Given these claims, how can false negative PCRs (i.e. you test positive on the ELISA but also negative on "viral load") be explained? Could it be that the ELISA does not prove HIV infection? Here is a quote:
"A confirmed positive test [i.e. one or two ELISA tests, followed by a Western Blot] indicates that a person has been exposed to the virus and has mounted an immunologic response (serum antibodies). However, this test does not indicate whether the person currently harbors the virus"
Zhang Z-Q et al. Sexual Transmission and Propagation of SIV and HIV in Resting and Activated CD4+ T Cells. Science. 1999 Nov 12;286(5443):1353-7.

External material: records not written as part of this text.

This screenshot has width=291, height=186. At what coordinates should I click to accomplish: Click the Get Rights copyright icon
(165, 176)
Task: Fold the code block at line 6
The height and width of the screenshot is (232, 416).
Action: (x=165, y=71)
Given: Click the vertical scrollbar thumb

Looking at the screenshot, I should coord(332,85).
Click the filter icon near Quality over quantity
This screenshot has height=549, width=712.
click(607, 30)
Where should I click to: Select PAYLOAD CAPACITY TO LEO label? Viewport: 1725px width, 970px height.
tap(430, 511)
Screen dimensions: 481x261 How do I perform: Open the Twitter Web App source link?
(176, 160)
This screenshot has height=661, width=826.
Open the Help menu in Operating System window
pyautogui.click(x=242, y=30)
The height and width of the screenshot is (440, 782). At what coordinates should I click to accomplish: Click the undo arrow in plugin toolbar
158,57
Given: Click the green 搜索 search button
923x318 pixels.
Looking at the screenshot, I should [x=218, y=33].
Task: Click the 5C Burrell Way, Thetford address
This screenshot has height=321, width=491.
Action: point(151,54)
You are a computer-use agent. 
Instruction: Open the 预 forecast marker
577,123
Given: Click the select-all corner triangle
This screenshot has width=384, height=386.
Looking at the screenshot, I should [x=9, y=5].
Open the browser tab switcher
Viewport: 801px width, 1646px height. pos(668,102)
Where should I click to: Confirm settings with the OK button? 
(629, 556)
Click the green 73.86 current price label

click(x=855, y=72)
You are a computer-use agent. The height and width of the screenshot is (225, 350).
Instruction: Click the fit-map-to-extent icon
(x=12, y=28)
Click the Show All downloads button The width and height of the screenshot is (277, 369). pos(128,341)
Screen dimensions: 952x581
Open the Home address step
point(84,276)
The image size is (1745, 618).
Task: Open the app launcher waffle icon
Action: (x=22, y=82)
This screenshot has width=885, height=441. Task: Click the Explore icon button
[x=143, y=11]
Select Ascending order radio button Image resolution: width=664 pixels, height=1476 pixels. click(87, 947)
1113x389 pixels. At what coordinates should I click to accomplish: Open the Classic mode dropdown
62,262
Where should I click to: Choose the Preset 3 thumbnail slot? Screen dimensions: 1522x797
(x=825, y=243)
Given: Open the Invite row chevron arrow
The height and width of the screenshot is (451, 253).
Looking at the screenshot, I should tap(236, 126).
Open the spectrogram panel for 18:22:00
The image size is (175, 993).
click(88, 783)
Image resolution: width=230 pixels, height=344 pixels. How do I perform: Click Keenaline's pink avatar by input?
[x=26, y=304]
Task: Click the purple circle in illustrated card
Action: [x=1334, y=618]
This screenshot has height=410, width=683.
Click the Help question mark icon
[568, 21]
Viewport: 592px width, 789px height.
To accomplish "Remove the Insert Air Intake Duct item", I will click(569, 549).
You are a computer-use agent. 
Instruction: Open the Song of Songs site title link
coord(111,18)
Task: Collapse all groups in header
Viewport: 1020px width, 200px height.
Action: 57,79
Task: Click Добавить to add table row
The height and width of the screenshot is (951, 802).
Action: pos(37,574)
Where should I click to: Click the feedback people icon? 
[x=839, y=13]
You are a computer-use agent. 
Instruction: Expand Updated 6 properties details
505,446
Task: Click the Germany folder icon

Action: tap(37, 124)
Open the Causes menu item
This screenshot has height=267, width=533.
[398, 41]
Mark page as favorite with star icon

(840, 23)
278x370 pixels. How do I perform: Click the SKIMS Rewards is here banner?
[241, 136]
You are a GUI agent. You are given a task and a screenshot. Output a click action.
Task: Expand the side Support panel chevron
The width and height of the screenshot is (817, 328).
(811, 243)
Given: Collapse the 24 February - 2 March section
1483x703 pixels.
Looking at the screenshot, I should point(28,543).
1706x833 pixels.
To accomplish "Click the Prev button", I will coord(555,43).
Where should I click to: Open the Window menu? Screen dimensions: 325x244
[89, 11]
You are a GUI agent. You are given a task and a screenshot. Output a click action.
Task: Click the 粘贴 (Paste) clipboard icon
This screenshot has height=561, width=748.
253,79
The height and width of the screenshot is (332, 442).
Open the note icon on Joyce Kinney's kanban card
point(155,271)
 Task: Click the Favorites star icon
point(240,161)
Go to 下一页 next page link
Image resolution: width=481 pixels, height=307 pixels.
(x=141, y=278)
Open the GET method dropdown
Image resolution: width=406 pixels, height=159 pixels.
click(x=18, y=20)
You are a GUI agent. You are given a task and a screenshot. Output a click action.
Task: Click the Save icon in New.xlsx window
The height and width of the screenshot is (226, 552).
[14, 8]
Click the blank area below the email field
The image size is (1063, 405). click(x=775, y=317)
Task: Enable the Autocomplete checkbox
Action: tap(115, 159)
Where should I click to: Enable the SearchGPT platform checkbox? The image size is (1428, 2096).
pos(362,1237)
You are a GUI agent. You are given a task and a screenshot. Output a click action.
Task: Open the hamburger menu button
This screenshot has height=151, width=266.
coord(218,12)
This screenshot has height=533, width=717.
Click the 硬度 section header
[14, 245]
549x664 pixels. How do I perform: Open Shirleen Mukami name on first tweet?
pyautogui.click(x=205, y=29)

So, even by establishment standards, the antibody tests do not prove HIV infection. How, then, are we to explain false POSITIVE viral load i.e. PCR indicates infection but there are no antibodies? Well, it's obvious isn't it, false positive viral loads are due to contamination. We would never have someone testing repeatedly false PCR positive in an environment where care is taken to exclude the possibility of contamination and on those rare occasions when we did have false positive "viral loads" there would never be any at a high copy number, such observations would expose the "viral load" measurement as worthless:
See the posting "Viral Load: False Positives and Non-specific Primers"
also
http://www.virusmyth.net/aids/data/miloads.htm
It must be very comforting for HIV positive pregnant women to know that the contamination prone PCR is approved for diagnosing HIV in their newborns but is not approved for diagnosis in any other situation (1).
1. See the CDC 1994 Revised Classification System for Human Immunodeficiency Virus Infection in Children Less Than 13 Years of Age. Mortality and Morbidity weekly Reports 1994;43 (RR-12):1-10.